I would not go with an i3, either. At least i5 plus 16 gigs RAM min. The Intel i5 10600K (what I use on one of my PCs) is quite a performer= Very good single core performance too, very important for audio.

Richard


----------



## bill5 (Jul 10, 2021)

? I'm wanting to buy a PC. 

A "reputable computer store" will cost a fair bit more than those above but thx. I think they're reputable enough.


----------



## MarcusD (Jul 11, 2021)

If you’re in the UK.. Scan.co.uk are very good and build machines spesificly for pro Audio & video.


----------



## bill5 (Jul 11, 2021)

Nope the states - thanks though!


----------



## Tim_Wells (Jul 13, 2021)

EDIT #2 - see post below.

I just bought a Custom Builder PC from Newegg. Overall, I have been happy. Note that I'm still in the process of migrating/re-installing everything from my old PC to the new one. (OMG - what a big ass job that is!)

Pros:
- I'm very happy with the build quality and the way it was shipped!
- The price seems far less than many other custom builders. $99 + parts.
- A good selection components. (Although there are some limitations. See below).
- They're the only builder I found that had Fractal and other quiet cases at a reasonable price.
- Responsive and friendly customer service.

Cons (minor):
- Website was finicky for me. I had to get customer service to complete my order.
- No special requests. You get what you get. No options for leaving comments or a note with your order. Even customer service can't pass special instructions.
- You're limited to the parts they have in stock at their CA branch. Be sure to select "Need Assembly Service" to see what's available. Also, parts come in and out of stock, so you might have to wait.
- They partitioned my C drive in a way that I did not want. I had to figure out how to un-partition it and recapture the unallocated space (fun stuff!).
- Obviously, you're still going to have to tweak the PC for audio yourself.

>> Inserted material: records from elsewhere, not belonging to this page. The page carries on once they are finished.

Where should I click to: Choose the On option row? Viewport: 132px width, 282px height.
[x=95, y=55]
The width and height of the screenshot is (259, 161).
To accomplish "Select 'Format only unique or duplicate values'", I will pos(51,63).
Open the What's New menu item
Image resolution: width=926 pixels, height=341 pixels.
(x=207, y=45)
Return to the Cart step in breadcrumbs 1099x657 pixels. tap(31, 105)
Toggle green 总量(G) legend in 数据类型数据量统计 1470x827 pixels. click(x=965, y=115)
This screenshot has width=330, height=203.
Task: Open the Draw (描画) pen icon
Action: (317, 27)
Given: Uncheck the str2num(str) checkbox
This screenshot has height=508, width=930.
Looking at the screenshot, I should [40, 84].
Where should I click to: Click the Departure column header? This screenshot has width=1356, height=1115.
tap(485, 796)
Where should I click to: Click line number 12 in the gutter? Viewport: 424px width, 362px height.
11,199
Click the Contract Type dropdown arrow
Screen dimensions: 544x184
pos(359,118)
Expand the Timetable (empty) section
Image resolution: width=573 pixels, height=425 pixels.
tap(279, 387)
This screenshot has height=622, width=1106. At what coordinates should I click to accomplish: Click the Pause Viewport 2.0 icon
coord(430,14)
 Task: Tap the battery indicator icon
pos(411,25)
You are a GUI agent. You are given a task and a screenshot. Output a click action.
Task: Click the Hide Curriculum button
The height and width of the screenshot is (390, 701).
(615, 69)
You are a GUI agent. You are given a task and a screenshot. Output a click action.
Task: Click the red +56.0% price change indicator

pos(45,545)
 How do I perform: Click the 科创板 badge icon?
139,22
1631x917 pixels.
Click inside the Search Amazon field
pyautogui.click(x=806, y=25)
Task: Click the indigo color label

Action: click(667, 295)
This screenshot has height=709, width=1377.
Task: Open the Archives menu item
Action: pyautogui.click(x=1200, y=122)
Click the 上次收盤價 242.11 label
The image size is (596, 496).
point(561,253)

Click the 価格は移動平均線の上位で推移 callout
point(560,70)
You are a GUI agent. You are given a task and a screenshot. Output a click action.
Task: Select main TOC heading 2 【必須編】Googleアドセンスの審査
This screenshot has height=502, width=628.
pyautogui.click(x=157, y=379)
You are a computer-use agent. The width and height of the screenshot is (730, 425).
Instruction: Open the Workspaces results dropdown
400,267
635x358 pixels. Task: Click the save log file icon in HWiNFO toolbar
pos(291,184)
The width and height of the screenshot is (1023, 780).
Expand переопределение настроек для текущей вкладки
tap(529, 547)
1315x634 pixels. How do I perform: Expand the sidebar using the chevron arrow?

Would I buy from Newegg Custom Builder PC again? Absolutely! I'll update once I get this monster finished.

EDIT: Apologies! I didn't read the original post properly. Thought you were looking for a custom build.


----------



## allen-garvey (Jul 13, 2021)

If you're near a Micro Center I would highly recommend them. I've bought my last 2 PCs from there as open-box deals, got a great price and they ran great.


----------



## cygnusdei (Jul 13, 2021)

Why not Dell? I think I have had 4 Dell desktops and every single one of them worked like it did on day one until I sold/gave them away.


----------



## bill5 (Jul 13, 2021)

Thanks all for the replies. To my own surprise, I ended up finding what I wanted at Best Buy, lol. Far from top end but I wanted to keep costs down. And it's still a respectable machine. Not like I'm doing 800 track songs.


----------



## kgdrum (Jul 13, 2021)

allen-garvey said:


> If you're near a Micro Center I would highly recommend them. I've bought my last 2 PCs from there as open-box deals, got a great price and they ran great.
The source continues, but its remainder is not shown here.